The FBI has seized the computers of a Chicago man in connection with the "Fappening" hack of Apple's iCloud system, which saw celebrities' nude photographs published online, a recently unsealed warrant has revealed.
Photographs and videos of more than 100 celebrities were published online last August after an unspecified intrusion into the iCloud platform.
The fruity folk claimed that iCloud accounts "were compromised by a very targeted attack on user names, passwords and security questions," and not "from any breach in any of Apple’s systems".
Gawker has published an unsealed search warrant, and related affidavit, about the FBI investigation into the event, which corroborates Cupertino's claims.
The affidavit specifies, in its "list of items to be seized", any and all records and materials related to "phishing" and "hacking email accounts, resetting email password, hacking utilities, [and] email forwarding".
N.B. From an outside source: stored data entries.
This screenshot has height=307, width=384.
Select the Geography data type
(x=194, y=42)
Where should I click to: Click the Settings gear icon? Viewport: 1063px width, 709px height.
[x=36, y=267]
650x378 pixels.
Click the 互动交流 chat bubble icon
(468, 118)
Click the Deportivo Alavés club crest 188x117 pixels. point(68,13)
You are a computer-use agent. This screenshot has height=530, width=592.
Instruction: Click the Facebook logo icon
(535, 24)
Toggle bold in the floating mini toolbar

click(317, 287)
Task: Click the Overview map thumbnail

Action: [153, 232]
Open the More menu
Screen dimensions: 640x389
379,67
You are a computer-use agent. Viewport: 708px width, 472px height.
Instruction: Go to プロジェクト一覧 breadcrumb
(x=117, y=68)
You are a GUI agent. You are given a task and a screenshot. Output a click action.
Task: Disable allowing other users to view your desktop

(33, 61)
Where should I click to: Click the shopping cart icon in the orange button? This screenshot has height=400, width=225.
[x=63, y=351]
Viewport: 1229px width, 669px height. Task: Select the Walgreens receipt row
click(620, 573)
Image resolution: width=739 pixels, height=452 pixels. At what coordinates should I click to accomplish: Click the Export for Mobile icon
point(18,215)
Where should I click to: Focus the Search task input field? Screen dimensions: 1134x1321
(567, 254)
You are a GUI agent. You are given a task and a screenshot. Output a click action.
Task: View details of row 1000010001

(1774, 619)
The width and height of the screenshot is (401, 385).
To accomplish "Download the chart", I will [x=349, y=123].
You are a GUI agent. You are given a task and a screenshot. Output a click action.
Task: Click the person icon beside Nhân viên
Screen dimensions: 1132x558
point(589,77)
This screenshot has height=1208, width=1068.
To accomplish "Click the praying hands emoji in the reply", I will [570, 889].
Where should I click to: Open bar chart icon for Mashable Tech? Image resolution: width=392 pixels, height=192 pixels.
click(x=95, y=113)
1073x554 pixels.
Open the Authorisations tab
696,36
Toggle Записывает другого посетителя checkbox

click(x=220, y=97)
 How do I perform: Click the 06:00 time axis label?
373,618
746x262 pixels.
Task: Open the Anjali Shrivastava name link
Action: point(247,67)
Special Agent Josh Sadowsky, of the FBI's Cybercrimes Unit, claimed in the affidavit that an IP address linked to one Emilio Herrera's home "was used to access approximately 572 unique iCloud accounts", between 31 May 2013, and 31 August 2014.
Herrera, notably, has not been charged — nor, it seems, is he even considered a suspect.
The FBI said that "the unique iCloud accounts were accessed 3,263 times", and the Feds added that "a number" of these accounts belonged to "celebrities" involved in what the internet quickly dubbed "The Fappening".
As Gawker notes, someone capable of the reasonably sophisticated hack accessing their targets' accounts using their own IP address raises questions.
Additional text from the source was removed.